“Matters not, matters not!—the meaning is very much the same.”

“Oh, my son,” said the mother, clinging to his neck, “will you, indeed, desert me? can you leave me in my old age? I have none, none but you! You know how I have loved—you know I will always love you.”

“And I love you, mother—and love him too, though he treats me as an outcast—I will always love you, but I will never more enter my father's dwelling. He has degraded me with his whip—he has attempted my life with his bludgeon. I forgive him, but will never expose myself again to his cruelties or indignities. You will always find me a son, and a dutiful one, in all other respects.”

He turned away with Mr. Calvert, and slowly proceeded down the pathway by which he had approached the eminence. He gave Stevens a significant look as he passed him, and lifted one of the pistols which he still carried in his hands, in a manner to make evident his meaning. The other smiled and turned off with the group, who proceeded by the route along the hills, but the last words of the mother, subdued by sobs, still came to the ears of the youth:—

“Oh, my son, come home! come home!”

“No! no! I have no home—no home, mother!” muttered the young man, as if he thought the half-stifled response could reach the ears of the complaining woman.

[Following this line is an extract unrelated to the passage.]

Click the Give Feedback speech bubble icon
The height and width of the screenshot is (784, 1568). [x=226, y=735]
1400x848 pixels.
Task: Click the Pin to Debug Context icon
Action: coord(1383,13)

“No home! no hope!” he continued—“I am desolate.”

“Not so, my son. God is our home; God is our companion; our strength, our preserver! Living and loving, manfully striving and working out our toils for deliverance, we are neither homeless, nor hopeless; neither strengthless, nor fatherless; wanting neither in substance nor companion. This is a sharp lesson, perhaps, but a necessary one. It will give you that courage, of the great value of which I spoke to you but a few days ago. Come with me to my home; it shall be yours until you can find a better.”

“I thank you—oh! how much I thank you. It may be all as you pay, but I feel very, very miserable.”